学生インタビュー(2008年度)

水野 さん
哲学科 2008年3月卒業


「常識」に立ち返り、あらゆる考えを受け入れる。

 当たり前だと思われていることでも、違った視点から捉えることで新たな側面が見えてくる場合があります。私はあらゆる物事を多彩な視点で見つめ直してみようと思い、基礎課程ではできるだけ多くの分野の授業を履修しました。その結果、私のやりたい学問は、物事をさまざまな角度から検証し、真実を探っていくことだと気づき、哲学科を選択したのです。
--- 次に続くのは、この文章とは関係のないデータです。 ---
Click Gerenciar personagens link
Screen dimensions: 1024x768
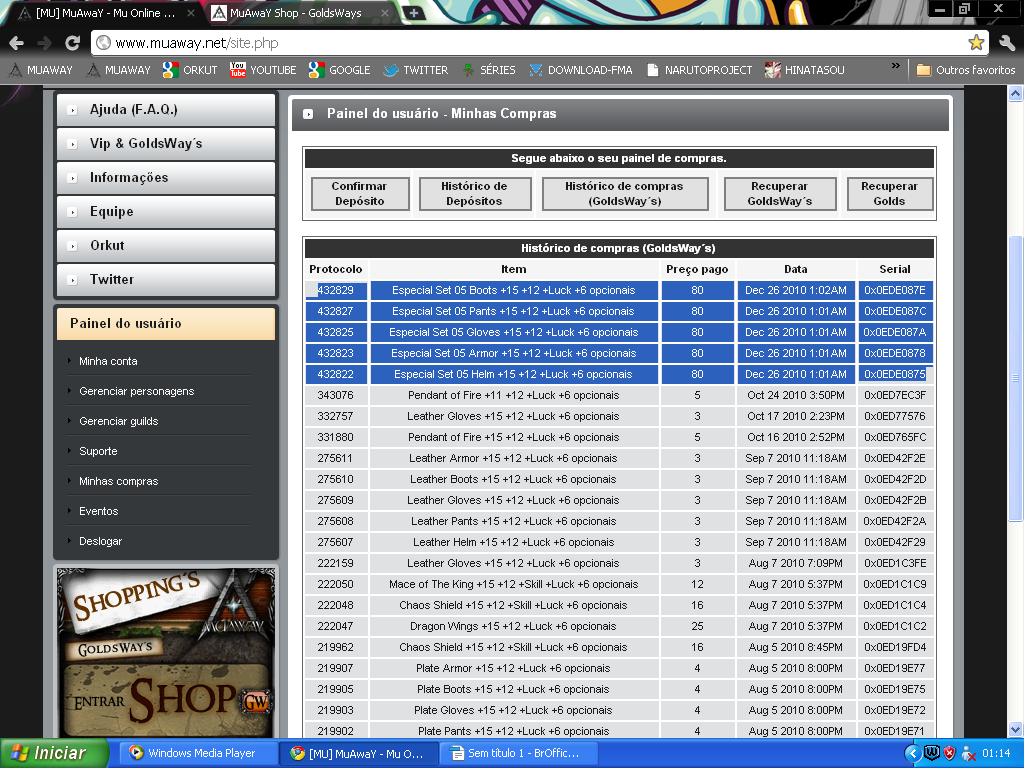pyautogui.click(x=136, y=391)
 ゼミはキリスト教の思想を研究する加藤和哉先生のゼミを選びました。私はカトリック信者ですので、自分が信じている教義が成立した過程を研究し、もう一度真摯にキリスト教と向き合いたかったのです。ゼミではトマス・アクィナスの『神学大全』を章ごとに学生が解説し、ディスカッションしていきます。どんな疑問や意見でも否定せずに、とことん議論しようとする姿勢が、このゼミを選択した学生たちの共通点です。先日私が何気なく出した「人間に魂は存在するのか」というテーマには白熱した議論が展開されました。その時先生は「人間に心があることは誰もが理解できるはず。魂は心のことなのでは」と示唆されました。こういった議論の最中にも、先生は瞬時に的確な助言をしてくださいます。哲学を学ぶということは、あらゆることに深い知識をもって洞察することが大切だと強く感じました。
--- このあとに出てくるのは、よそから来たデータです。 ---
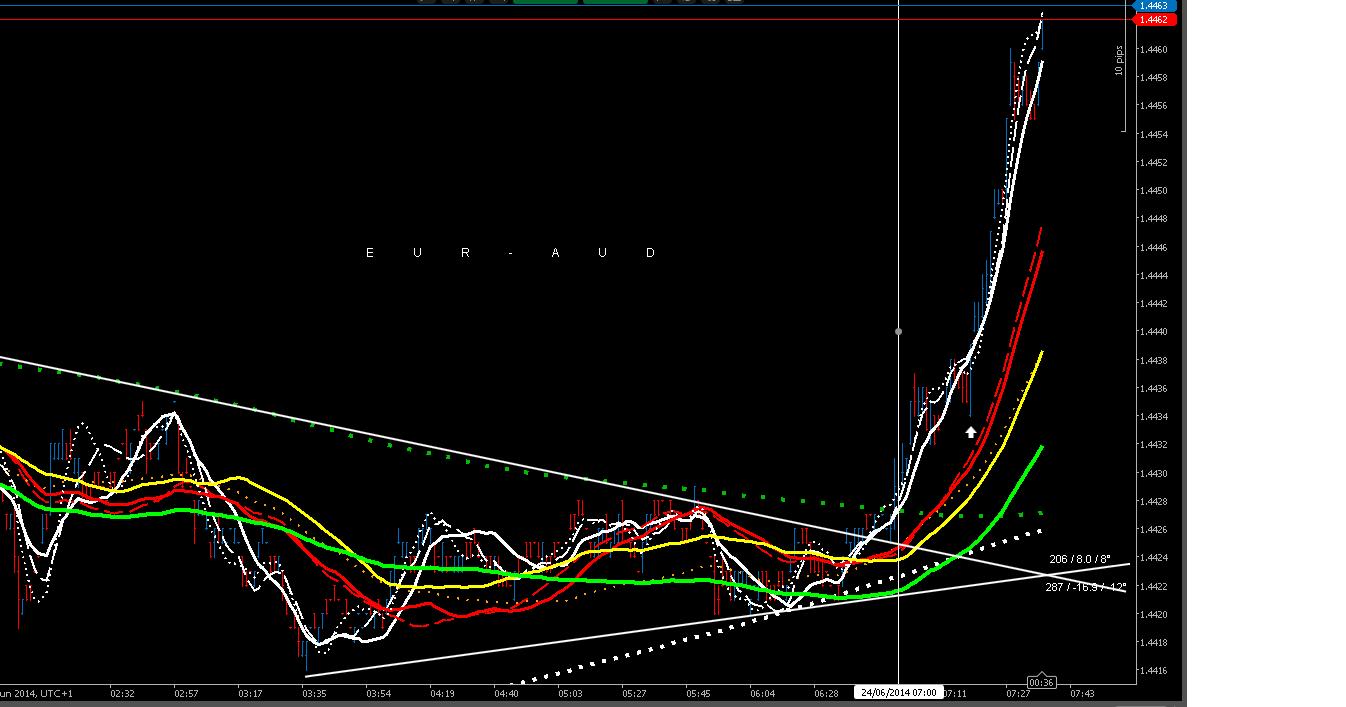Screen dimensions: 1346x707
Task: Click the 03:35 time axis label
Action: (314, 693)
 キリスト教の研究を進める中で、他の宗教についても学びました。自分が常識として感じてきたこと以外のことも、リベラルに捉えて他者を受け入れていく大切さに気づかされました。そしてこれは今の子どもたちにもっとも必要な教育だと思ったのです。将来は小学校の教員として現場に立ち、私自身がその一助になることができればと考えています。
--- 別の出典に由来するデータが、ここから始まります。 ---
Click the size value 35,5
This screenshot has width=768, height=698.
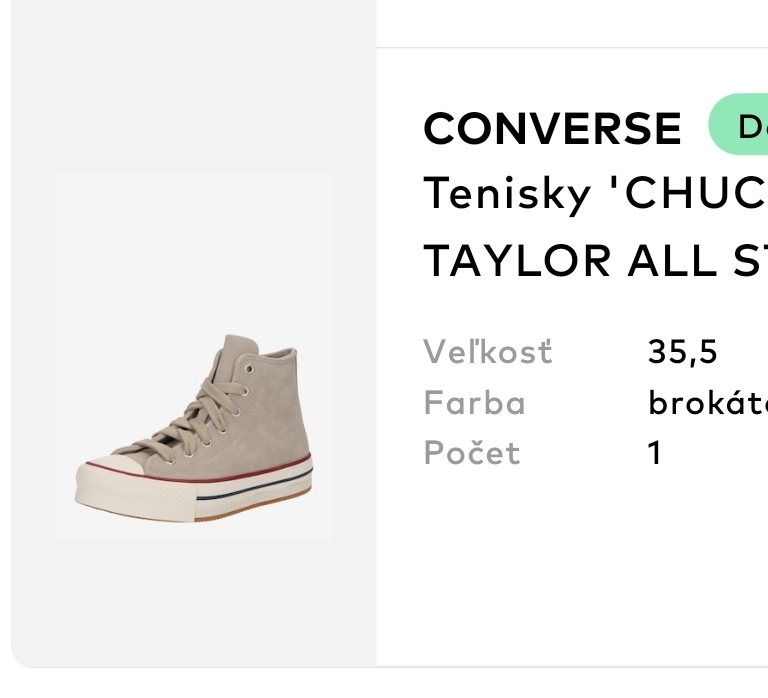tap(683, 352)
好奇心旺盛で、聖心女子大学を志望したのも基礎課程で多彩な学問領域に触れられるためだった。ゼミではキリスト教研究を通じて他宗教にも触れ、他者を受け入れる必要を強く感じる。それを次世代に伝えたくて教育者をめざそうと決意。卒業後、聖心女子大学大学院文学研究科(博士前期課程)人間科学専攻「教育研究」領域へ進学。